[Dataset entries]

# # #

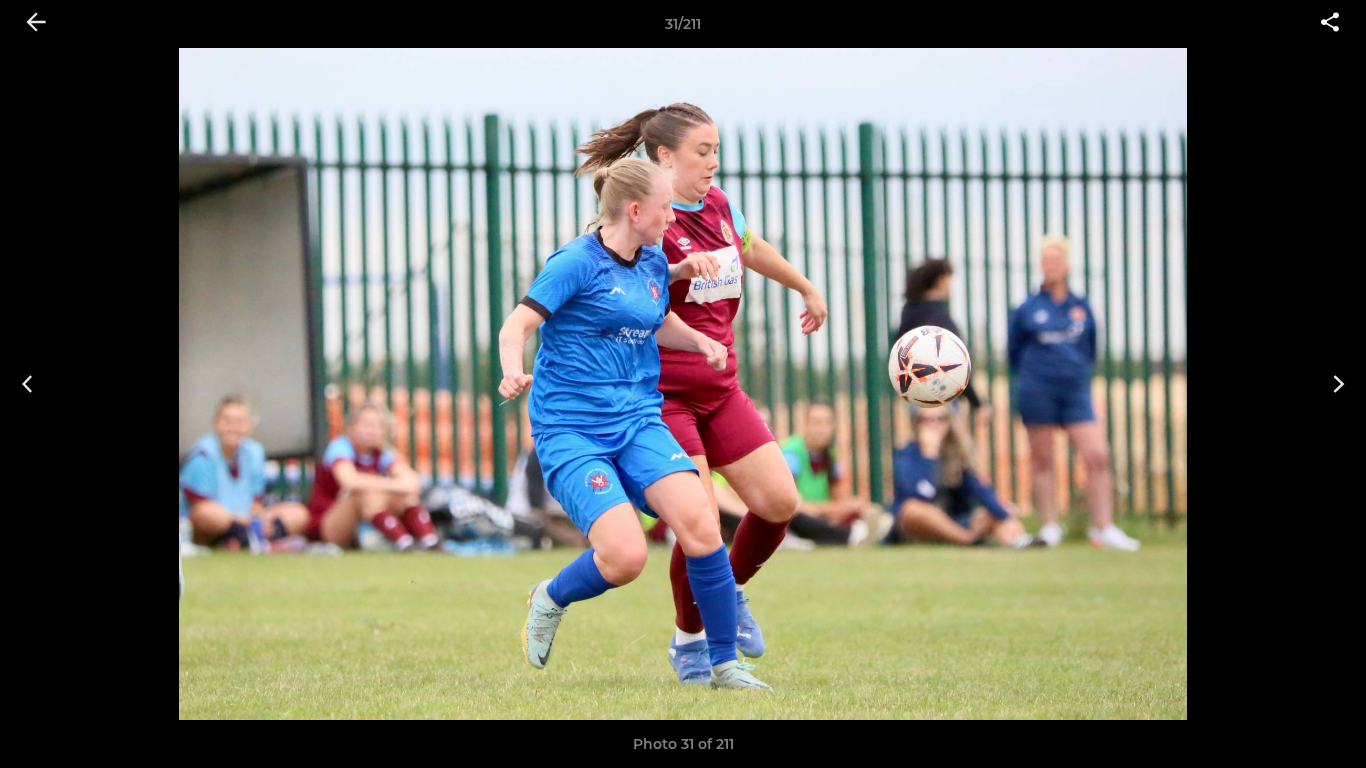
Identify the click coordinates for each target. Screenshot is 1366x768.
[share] (1330, 24)
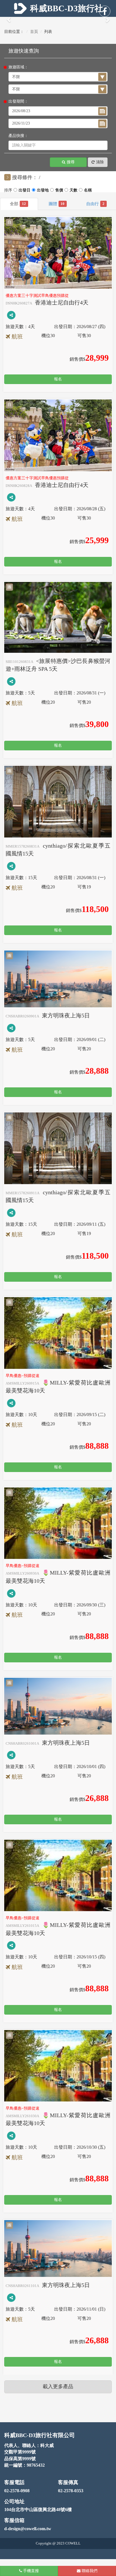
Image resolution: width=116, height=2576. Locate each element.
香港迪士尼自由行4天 (47, 302)
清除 (100, 162)
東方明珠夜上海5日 (48, 1015)
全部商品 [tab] (24, 204)
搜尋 (71, 162)
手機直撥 (30, 2571)
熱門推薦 (24, 191)
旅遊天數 (73, 191)
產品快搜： (18, 136)
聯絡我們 (89, 2571)
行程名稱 (59, 191)
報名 (58, 379)
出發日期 (43, 191)
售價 (88, 191)
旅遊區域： (18, 67)
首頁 (34, 32)
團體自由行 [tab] (103, 204)
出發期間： (18, 101)
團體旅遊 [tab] (62, 204)
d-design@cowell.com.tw (27, 2528)
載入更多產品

# # #

== Work order ==
Retype the data above in full, exactly as it stands, and skip any image.

== Answer to this exercise ==
Identify the click coordinates for each target. Screenshot is 1366x768.
[share] (1330, 24)
Image resolution: width=116, height=2576. Locate each element.
香港迪士尼自由行4天 (47, 302)
清除 (100, 162)
東方明珠夜上海5日 (48, 1015)
全部商品 [tab] (24, 204)
搜尋 (71, 162)
手機直撥 (30, 2571)
熱門推薦 (24, 191)
旅遊天數 (73, 191)
產品快搜： (18, 136)
聯絡我們 (89, 2571)
行程名稱 (59, 191)
報名 (58, 379)
出發日期 (43, 191)
售價 (88, 191)
旅遊區域： (18, 67)
首頁 (34, 32)
團體自由行 [tab] (103, 204)
出發期間： (18, 101)
團體旅遊 [tab] (62, 204)
d-design@cowell.com.tw (27, 2528)
載入更多產品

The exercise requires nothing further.